*** Provided entries ***

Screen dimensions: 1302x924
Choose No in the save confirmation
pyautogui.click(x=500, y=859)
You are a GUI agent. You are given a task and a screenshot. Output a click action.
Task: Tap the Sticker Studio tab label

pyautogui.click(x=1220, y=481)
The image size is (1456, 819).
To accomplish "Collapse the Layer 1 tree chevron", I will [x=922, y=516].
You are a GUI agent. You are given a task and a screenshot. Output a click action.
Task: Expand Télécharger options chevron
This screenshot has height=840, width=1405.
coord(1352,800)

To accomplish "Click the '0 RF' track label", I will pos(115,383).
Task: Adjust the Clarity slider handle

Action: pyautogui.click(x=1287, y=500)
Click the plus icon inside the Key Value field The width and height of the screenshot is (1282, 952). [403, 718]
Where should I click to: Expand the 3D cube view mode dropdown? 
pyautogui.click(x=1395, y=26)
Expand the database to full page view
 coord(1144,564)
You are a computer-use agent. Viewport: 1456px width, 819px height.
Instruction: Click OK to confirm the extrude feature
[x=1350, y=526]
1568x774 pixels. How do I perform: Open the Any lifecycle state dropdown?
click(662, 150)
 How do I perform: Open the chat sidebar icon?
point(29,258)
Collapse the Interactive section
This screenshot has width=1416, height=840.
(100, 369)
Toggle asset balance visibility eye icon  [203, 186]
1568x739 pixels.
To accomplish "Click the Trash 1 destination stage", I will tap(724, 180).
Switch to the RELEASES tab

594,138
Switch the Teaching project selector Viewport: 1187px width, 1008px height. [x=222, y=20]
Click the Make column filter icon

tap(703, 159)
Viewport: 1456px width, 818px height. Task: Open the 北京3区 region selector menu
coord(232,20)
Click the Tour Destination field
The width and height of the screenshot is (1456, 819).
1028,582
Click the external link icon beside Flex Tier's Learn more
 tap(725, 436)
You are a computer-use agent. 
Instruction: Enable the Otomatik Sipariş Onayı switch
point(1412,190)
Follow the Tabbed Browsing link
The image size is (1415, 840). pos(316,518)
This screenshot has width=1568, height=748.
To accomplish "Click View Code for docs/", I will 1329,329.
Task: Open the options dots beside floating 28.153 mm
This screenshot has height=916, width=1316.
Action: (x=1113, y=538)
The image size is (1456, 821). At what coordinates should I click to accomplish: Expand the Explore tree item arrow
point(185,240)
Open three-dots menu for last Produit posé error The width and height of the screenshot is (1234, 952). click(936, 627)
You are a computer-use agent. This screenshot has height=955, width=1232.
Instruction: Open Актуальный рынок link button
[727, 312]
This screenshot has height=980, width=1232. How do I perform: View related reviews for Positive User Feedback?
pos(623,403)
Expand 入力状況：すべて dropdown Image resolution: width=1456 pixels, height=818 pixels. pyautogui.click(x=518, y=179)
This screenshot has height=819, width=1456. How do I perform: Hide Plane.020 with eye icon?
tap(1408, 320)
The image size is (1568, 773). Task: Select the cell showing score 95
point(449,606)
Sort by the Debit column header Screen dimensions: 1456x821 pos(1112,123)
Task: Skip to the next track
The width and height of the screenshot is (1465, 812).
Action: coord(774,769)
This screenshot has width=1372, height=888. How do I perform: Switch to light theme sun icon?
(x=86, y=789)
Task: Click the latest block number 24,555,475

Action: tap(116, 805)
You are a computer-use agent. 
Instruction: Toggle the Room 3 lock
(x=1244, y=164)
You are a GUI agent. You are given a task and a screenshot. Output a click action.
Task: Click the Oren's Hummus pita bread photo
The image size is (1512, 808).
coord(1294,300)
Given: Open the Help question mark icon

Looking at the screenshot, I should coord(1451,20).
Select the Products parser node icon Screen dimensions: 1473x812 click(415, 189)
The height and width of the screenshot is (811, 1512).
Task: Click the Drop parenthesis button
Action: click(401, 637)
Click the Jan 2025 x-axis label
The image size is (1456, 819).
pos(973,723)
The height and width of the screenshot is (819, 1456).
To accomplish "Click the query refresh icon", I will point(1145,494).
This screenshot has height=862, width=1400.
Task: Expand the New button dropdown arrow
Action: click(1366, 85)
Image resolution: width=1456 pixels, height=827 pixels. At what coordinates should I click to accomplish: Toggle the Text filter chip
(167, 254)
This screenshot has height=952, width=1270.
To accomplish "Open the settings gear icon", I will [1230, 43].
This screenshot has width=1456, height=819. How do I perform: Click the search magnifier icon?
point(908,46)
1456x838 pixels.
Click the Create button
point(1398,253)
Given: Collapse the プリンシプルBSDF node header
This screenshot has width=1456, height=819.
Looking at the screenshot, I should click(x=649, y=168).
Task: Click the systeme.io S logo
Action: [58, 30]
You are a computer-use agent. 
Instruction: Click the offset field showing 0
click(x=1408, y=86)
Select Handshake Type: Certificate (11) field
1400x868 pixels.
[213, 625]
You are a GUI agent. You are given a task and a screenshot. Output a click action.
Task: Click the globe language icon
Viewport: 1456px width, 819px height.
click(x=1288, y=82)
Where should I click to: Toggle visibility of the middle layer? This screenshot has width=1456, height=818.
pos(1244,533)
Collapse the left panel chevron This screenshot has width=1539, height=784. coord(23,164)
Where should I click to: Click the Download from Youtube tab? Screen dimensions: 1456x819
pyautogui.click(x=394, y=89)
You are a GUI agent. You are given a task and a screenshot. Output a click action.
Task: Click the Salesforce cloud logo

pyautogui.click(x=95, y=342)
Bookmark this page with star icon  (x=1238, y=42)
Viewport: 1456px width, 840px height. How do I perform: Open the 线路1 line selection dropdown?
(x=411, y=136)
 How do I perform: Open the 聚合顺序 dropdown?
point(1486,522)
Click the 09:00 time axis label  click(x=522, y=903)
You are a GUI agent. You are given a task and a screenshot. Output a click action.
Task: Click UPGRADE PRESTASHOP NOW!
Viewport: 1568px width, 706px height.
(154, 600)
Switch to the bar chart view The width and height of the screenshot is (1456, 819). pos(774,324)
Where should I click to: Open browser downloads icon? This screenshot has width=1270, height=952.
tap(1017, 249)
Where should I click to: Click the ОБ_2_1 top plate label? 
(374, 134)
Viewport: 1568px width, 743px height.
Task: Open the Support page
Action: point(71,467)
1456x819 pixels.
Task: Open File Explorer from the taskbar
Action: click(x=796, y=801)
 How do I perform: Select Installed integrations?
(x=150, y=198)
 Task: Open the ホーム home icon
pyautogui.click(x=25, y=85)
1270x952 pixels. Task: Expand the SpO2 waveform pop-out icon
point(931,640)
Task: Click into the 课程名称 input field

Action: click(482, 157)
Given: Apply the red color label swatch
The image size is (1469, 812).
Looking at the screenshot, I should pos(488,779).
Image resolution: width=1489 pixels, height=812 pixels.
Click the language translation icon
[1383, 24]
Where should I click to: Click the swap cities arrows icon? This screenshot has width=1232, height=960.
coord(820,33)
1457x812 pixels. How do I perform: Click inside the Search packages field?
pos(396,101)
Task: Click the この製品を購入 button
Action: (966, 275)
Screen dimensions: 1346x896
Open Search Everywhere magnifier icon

*** End of Provided entries ***

Directions: What is wanted is the full set of entries above, reproduced exactly.

Result of the task:
Screen dimensions: 1302x924
Choose No in the save confirmation
pyautogui.click(x=500, y=859)
You are a GUI agent. You are given a task and a screenshot. Output a click action.
Task: Tap the Sticker Studio tab label

pyautogui.click(x=1220, y=481)
The image size is (1456, 819).
To accomplish "Collapse the Layer 1 tree chevron", I will [x=922, y=516].
You are a GUI agent. You are given a task and a screenshot. Output a click action.
Task: Expand Télécharger options chevron
This screenshot has height=840, width=1405.
coord(1352,800)

To accomplish "Click the '0 RF' track label", I will pos(115,383).
Task: Adjust the Clarity slider handle

Action: pyautogui.click(x=1287, y=500)
Click the plus icon inside the Key Value field The width and height of the screenshot is (1282, 952). [403, 718]
Where should I click to: Expand the 3D cube view mode dropdown? 
pyautogui.click(x=1395, y=26)
Expand the database to full page view
 coord(1144,564)
You are a computer-use agent. Viewport: 1456px width, 819px height.
Instruction: Click OK to confirm the extrude feature
[x=1350, y=526]
1568x774 pixels. How do I perform: Open the Any lifecycle state dropdown?
click(662, 150)
 How do I perform: Open the chat sidebar icon?
point(29,258)
Collapse the Interactive section
This screenshot has width=1416, height=840.
(100, 369)
Toggle asset balance visibility eye icon  [203, 186]
1568x739 pixels.
To accomplish "Click the Trash 1 destination stage", I will tap(724, 180).
Switch to the RELEASES tab

594,138
Switch the Teaching project selector Viewport: 1187px width, 1008px height. [x=222, y=20]
Click the Make column filter icon

tap(703, 159)
Viewport: 1456px width, 818px height. Task: Open the 北京3区 region selector menu
coord(232,20)
Click the Tour Destination field
The width and height of the screenshot is (1456, 819).
1028,582
Click the external link icon beside Flex Tier's Learn more
 tap(725, 436)
You are a computer-use agent. 
Instruction: Enable the Otomatik Sipariş Onayı switch
point(1412,190)
Follow the Tabbed Browsing link
The image size is (1415, 840). pos(316,518)
This screenshot has width=1568, height=748.
To accomplish "Click View Code for docs/", I will 1329,329.
Task: Open the options dots beside floating 28.153 mm
This screenshot has height=916, width=1316.
Action: (x=1113, y=538)
The image size is (1456, 821). At what coordinates should I click to accomplish: Expand the Explore tree item arrow
point(185,240)
Open three-dots menu for last Produit posé error The width and height of the screenshot is (1234, 952). click(936, 627)
You are a computer-use agent. This screenshot has height=955, width=1232.
Instruction: Open Актуальный рынок link button
[727, 312]
This screenshot has height=980, width=1232. How do I perform: View related reviews for Positive User Feedback?
pos(623,403)
Expand 入力状況：すべて dropdown Image resolution: width=1456 pixels, height=818 pixels. pyautogui.click(x=518, y=179)
This screenshot has height=819, width=1456. How do I perform: Hide Plane.020 with eye icon?
tap(1408, 320)
The image size is (1568, 773). Task: Select the cell showing score 95
point(449,606)
Sort by the Debit column header Screen dimensions: 1456x821 pos(1112,123)
Task: Skip to the next track
The width and height of the screenshot is (1465, 812).
Action: coord(774,769)
This screenshot has width=1372, height=888. How do I perform: Switch to light theme sun icon?
(x=86, y=789)
Task: Click the latest block number 24,555,475

Action: tap(116, 805)
You are a computer-use agent. 
Instruction: Toggle the Room 3 lock
(x=1244, y=164)
You are a GUI agent. You are given a task and a screenshot. Output a click action.
Task: Click the Oren's Hummus pita bread photo
The image size is (1512, 808).
coord(1294,300)
Given: Open the Help question mark icon

Looking at the screenshot, I should coord(1451,20).
Select the Products parser node icon Screen dimensions: 1473x812 click(415, 189)
The height and width of the screenshot is (811, 1512).
Task: Click the Drop parenthesis button
Action: click(401, 637)
Click the Jan 2025 x-axis label
The image size is (1456, 819).
pos(973,723)
The height and width of the screenshot is (819, 1456).
To accomplish "Click the query refresh icon", I will point(1145,494).
This screenshot has height=862, width=1400.
Task: Expand the New button dropdown arrow
Action: click(1366, 85)
Image resolution: width=1456 pixels, height=827 pixels. At what coordinates should I click to accomplish: Toggle the Text filter chip
(167, 254)
This screenshot has height=952, width=1270.
To accomplish "Open the settings gear icon", I will [1230, 43].
This screenshot has width=1456, height=819. How do I perform: Click the search magnifier icon?
point(908,46)
1456x838 pixels.
Click the Create button
point(1398,253)
Given: Collapse the プリンシプルBSDF node header
This screenshot has width=1456, height=819.
Looking at the screenshot, I should click(x=649, y=168).
Task: Click the systeme.io S logo
Action: [58, 30]
You are a computer-use agent. 
Instruction: Click the offset field showing 0
click(x=1408, y=86)
Select Handshake Type: Certificate (11) field
1400x868 pixels.
[213, 625]
You are a GUI agent. You are given a task and a screenshot. Output a click action.
Task: Click the globe language icon
Viewport: 1456px width, 819px height.
click(x=1288, y=82)
Where should I click to: Toggle visibility of the middle layer? This screenshot has width=1456, height=818.
pos(1244,533)
Collapse the left panel chevron This screenshot has width=1539, height=784. coord(23,164)
Where should I click to: Click the Download from Youtube tab? Screen dimensions: 1456x819
pyautogui.click(x=394, y=89)
You are a GUI agent. You are given a task and a screenshot. Output a click action.
Task: Click the Salesforce cloud logo

pyautogui.click(x=95, y=342)
Bookmark this page with star icon  (x=1238, y=42)
Viewport: 1456px width, 840px height. How do I perform: Open the 线路1 line selection dropdown?
(x=411, y=136)
 How do I perform: Open the 聚合顺序 dropdown?
point(1486,522)
Click the 09:00 time axis label  click(x=522, y=903)
You are a GUI agent. You are given a task and a screenshot. Output a click action.
Task: Click UPGRADE PRESTASHOP NOW!
Viewport: 1568px width, 706px height.
(154, 600)
Switch to the bar chart view The width and height of the screenshot is (1456, 819). pos(774,324)
Where should I click to: Open browser downloads icon? This screenshot has width=1270, height=952.
tap(1017, 249)
Where should I click to: Click the ОБ_2_1 top plate label? 
(374, 134)
Viewport: 1568px width, 743px height.
Task: Open the Support page
Action: point(71,467)
1456x819 pixels.
Task: Open File Explorer from the taskbar
Action: click(x=796, y=801)
 How do I perform: Select Installed integrations?
(x=150, y=198)
 Task: Open the ホーム home icon
pyautogui.click(x=25, y=85)
1270x952 pixels. Task: Expand the SpO2 waveform pop-out icon
point(931,640)
Task: Click into the 课程名称 input field

Action: click(482, 157)
Given: Apply the red color label swatch
The image size is (1469, 812).
Looking at the screenshot, I should pos(488,779).
Image resolution: width=1489 pixels, height=812 pixels.
Click the language translation icon
[1383, 24]
Where should I click to: Click the swap cities arrows icon? This screenshot has width=1232, height=960.
coord(820,33)
1457x812 pixels. How do I perform: Click inside the Search packages field?
pos(396,101)
Task: Click the この製品を購入 button
Action: (966, 275)
Screen dimensions: 1346x896
Open Search Everywhere magnifier icon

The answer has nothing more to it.